__Brief A__:
Answer these questions using the gas station passage:
(i) Where, according to the passage, do the problems start?
(ii) Up to how many gallons a year could small spills amount to at a large-volume gas station?
(iii) How far away from gas stations can benzene be detected?
__Brief B__:
Please extract the stretch of the gas station passage from "It might seem" through "gas station workers.".

__Passage provided__:
■ ■ ■ ■ ■
Individual gas stations, she contends, are also a threat to the environment and public health. “Above ground, on the ground, and below the ground, there are toxins at every level,” she said. The problems start at the pump. “No matter the protection mechanisms in place, when people are pumping gas, a few drops are spilled almost every single time.” 

It might seem insignificant, but those little drops leach into the ground and eventually pollute the soil and local waterways. For a large-volume gas station like the kind offered at Costco, those small spills could amount to as much as 2,000 gallons a year. London coauthored a 2021 report on gas station infrastructure and regulation that found higher cancer rates among people who live near gas stations as well as elevated cancer risks for gas station workers. 

Toxic vapors are also vented above ground from where the gasoline is stored below. Benzene is among the worst of the vented toxins. The World Health Organization says there is no safe level of exposure to the carcinogen in the air, but it can be detected up to 160 meters away from gas stations, affecting nearby homes, parks, schools, and hospitals.
■ ■ ■ ■ ■
__Dataset records__:

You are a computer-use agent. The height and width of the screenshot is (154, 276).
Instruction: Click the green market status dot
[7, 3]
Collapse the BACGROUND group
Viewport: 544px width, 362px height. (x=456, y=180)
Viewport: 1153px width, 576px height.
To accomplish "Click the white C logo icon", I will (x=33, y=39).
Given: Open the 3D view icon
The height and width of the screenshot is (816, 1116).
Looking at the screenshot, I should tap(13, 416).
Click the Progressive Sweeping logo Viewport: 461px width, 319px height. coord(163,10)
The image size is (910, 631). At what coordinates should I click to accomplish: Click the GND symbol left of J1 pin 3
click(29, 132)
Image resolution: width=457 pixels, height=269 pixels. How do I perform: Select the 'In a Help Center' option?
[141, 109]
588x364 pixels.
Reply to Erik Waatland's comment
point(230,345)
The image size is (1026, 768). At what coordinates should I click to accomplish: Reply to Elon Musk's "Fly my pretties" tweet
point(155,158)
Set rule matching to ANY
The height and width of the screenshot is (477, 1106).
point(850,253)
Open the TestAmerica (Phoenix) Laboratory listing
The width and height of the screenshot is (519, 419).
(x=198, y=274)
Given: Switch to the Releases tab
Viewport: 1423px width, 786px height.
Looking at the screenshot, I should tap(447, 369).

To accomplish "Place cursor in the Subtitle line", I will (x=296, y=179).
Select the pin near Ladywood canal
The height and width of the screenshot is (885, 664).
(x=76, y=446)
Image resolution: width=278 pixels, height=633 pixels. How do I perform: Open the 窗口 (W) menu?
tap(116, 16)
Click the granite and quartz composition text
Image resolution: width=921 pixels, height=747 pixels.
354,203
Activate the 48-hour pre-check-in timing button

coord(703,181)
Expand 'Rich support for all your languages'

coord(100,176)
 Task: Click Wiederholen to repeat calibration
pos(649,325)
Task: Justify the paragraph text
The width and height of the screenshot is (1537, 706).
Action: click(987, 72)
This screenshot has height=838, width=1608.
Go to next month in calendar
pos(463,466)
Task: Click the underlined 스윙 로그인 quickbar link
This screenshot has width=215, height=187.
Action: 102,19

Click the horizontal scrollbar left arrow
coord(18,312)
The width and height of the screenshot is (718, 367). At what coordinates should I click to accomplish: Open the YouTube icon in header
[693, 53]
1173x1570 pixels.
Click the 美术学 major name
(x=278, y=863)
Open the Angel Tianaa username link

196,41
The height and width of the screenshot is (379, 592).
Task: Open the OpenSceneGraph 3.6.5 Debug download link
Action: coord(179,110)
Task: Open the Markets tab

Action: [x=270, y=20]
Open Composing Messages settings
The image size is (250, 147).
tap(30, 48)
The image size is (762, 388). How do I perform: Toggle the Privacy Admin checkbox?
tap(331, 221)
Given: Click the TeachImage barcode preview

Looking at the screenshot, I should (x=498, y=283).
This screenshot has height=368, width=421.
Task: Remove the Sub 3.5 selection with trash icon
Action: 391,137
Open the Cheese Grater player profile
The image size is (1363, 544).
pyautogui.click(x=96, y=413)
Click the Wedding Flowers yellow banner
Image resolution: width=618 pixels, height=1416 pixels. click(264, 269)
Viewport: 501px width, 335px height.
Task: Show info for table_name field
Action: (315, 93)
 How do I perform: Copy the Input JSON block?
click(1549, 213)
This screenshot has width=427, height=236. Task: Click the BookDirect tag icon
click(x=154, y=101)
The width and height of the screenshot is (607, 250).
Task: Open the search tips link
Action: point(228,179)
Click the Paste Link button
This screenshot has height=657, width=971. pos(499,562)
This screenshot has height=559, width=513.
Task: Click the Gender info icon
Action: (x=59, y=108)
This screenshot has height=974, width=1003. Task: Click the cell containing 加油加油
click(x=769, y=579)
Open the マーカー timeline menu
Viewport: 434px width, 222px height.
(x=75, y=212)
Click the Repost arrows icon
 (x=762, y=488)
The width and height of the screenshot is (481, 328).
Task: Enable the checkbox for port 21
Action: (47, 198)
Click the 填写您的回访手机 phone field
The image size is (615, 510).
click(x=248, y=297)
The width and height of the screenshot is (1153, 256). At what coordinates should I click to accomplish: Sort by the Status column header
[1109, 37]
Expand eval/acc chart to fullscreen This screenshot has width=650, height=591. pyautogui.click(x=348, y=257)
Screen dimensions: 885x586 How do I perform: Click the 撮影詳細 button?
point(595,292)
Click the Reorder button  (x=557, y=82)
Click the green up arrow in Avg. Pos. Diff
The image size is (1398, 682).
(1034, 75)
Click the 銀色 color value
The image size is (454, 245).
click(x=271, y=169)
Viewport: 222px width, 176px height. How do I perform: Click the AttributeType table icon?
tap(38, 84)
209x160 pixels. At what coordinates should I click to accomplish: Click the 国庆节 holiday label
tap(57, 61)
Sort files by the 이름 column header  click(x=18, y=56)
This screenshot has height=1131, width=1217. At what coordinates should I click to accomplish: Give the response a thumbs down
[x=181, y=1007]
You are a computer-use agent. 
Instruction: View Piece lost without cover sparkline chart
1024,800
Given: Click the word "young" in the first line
■ ■ ■ ■ ■
__Written answer A__:
(i) At the pump.
(ii) As much as 2,000 gallons a year.
(iii) Up to 160 meters away.

__Written answer B__:
It might seem insignificant, but those little drops leach into the ground and eventually pollute the soil and local waterways. For a large-volume gas station like the kind offered at Costco, those small spills could amount to as much as 2,000 gallons a year. London coauthored a 2021 report on gas station infrastructure and regulation that found higher cancer rates among people who live near gas stations as well as elevated cancer risks for gas station workers.